=== What this task involves ===
Throughout the entries below, report every line where "computer" is found.

=== Available data ===
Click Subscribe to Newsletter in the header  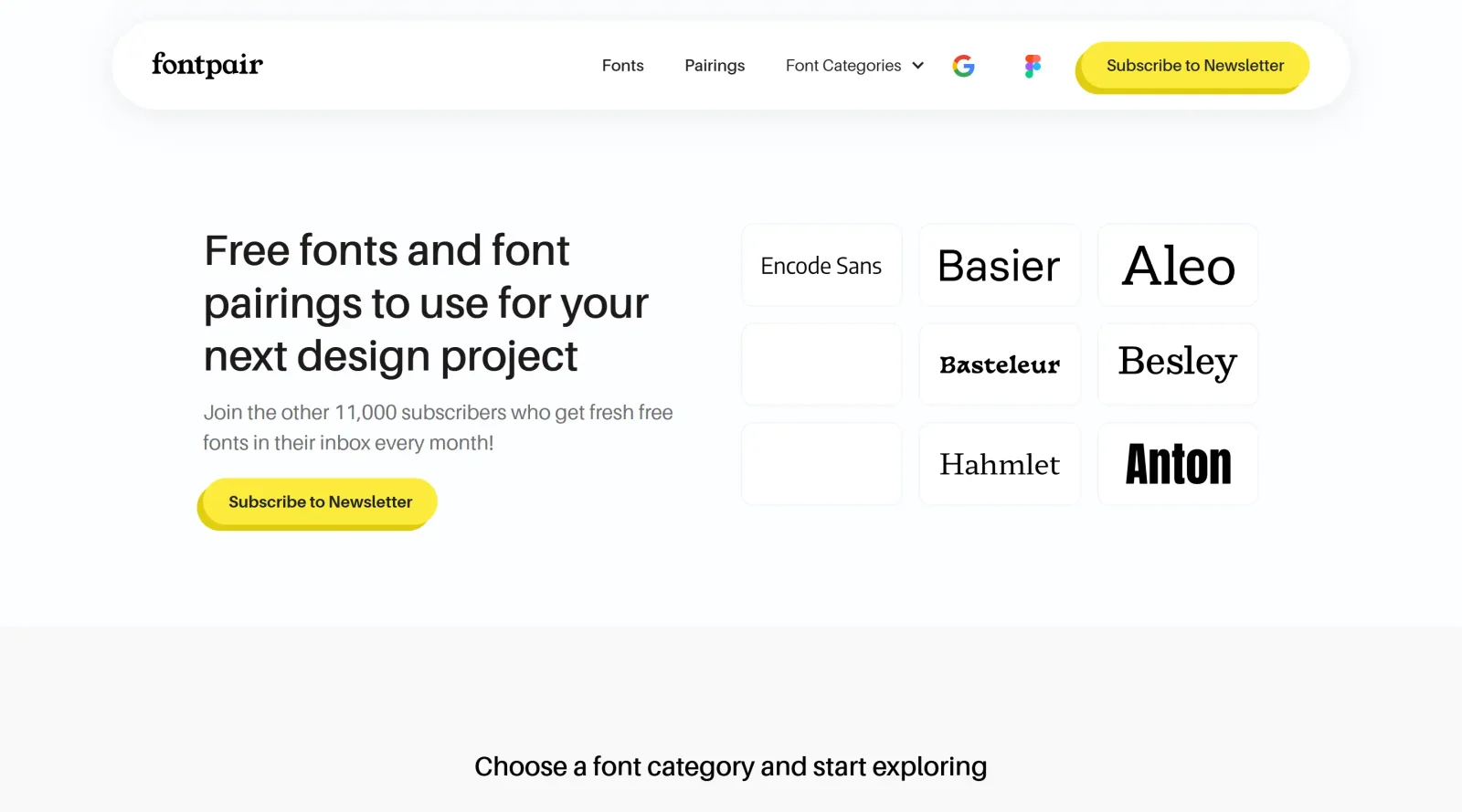[1194, 65]
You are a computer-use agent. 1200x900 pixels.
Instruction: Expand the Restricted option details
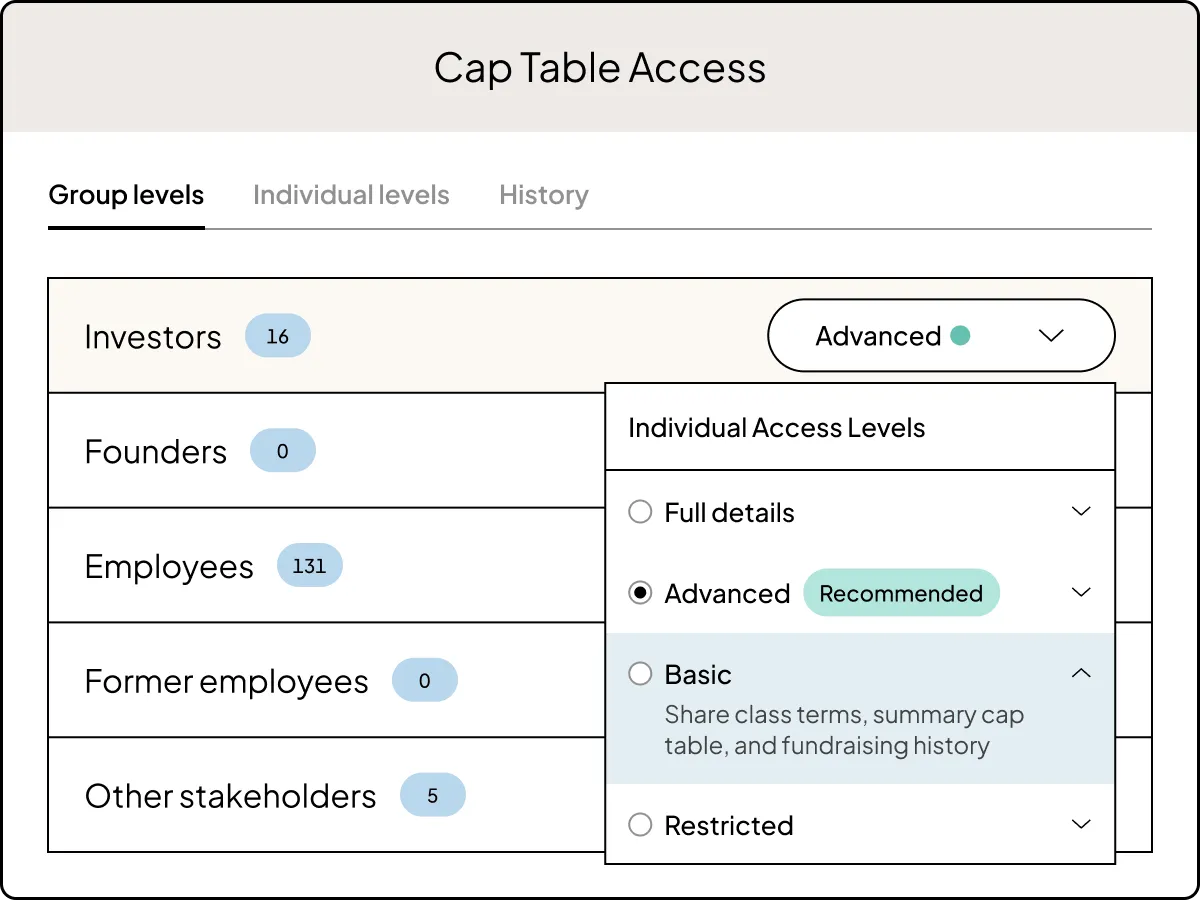[1081, 824]
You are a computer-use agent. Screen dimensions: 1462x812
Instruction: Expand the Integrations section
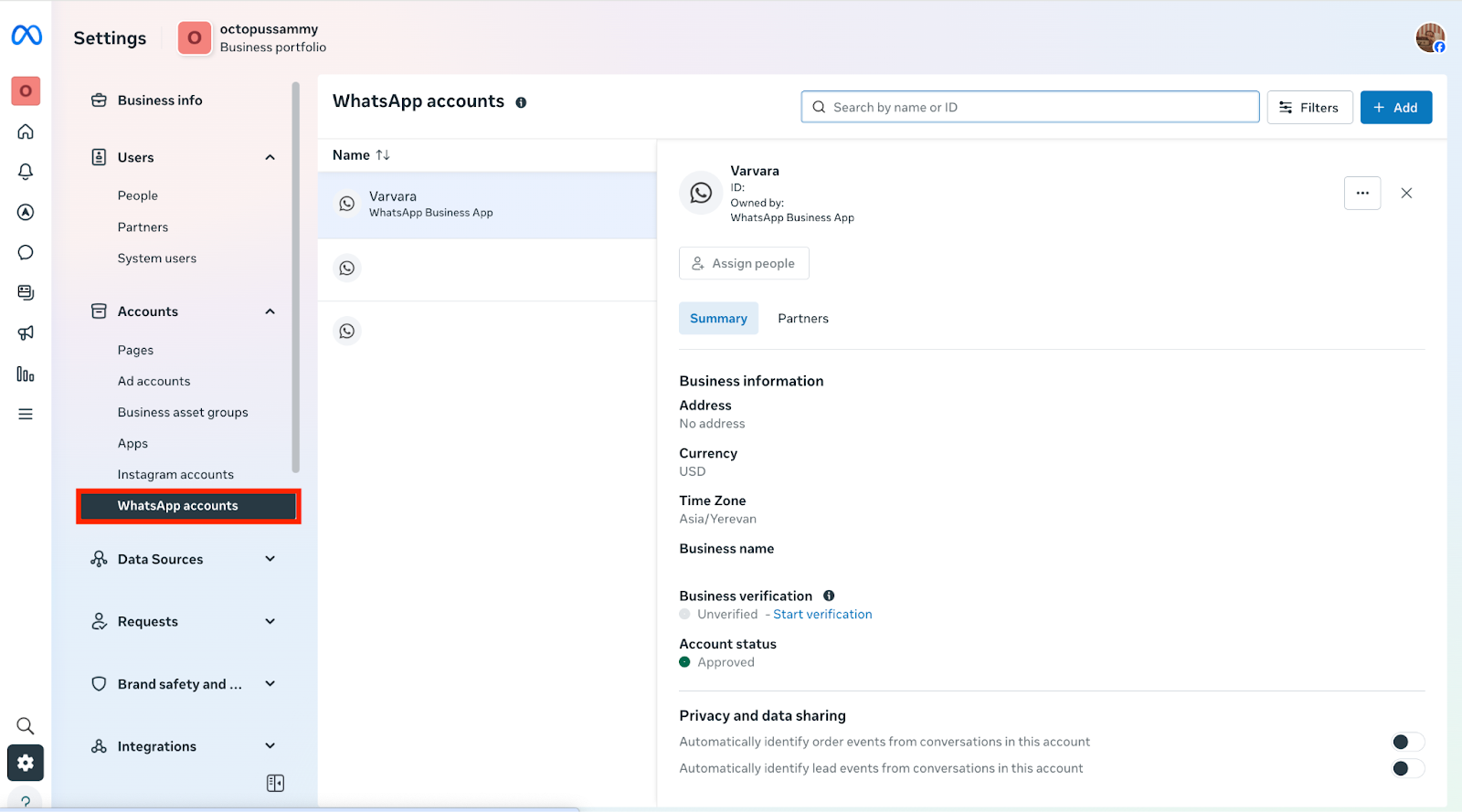tap(270, 746)
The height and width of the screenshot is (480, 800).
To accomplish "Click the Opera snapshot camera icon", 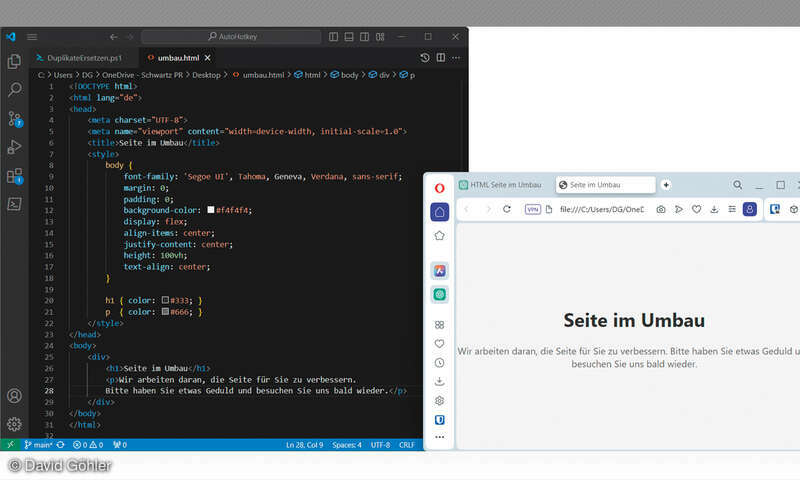I will (661, 209).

=== Response area ===
You are a computer-use agent. 1200x900 pixels.
You are a computer-use agent. Screen dimensions: 1462x812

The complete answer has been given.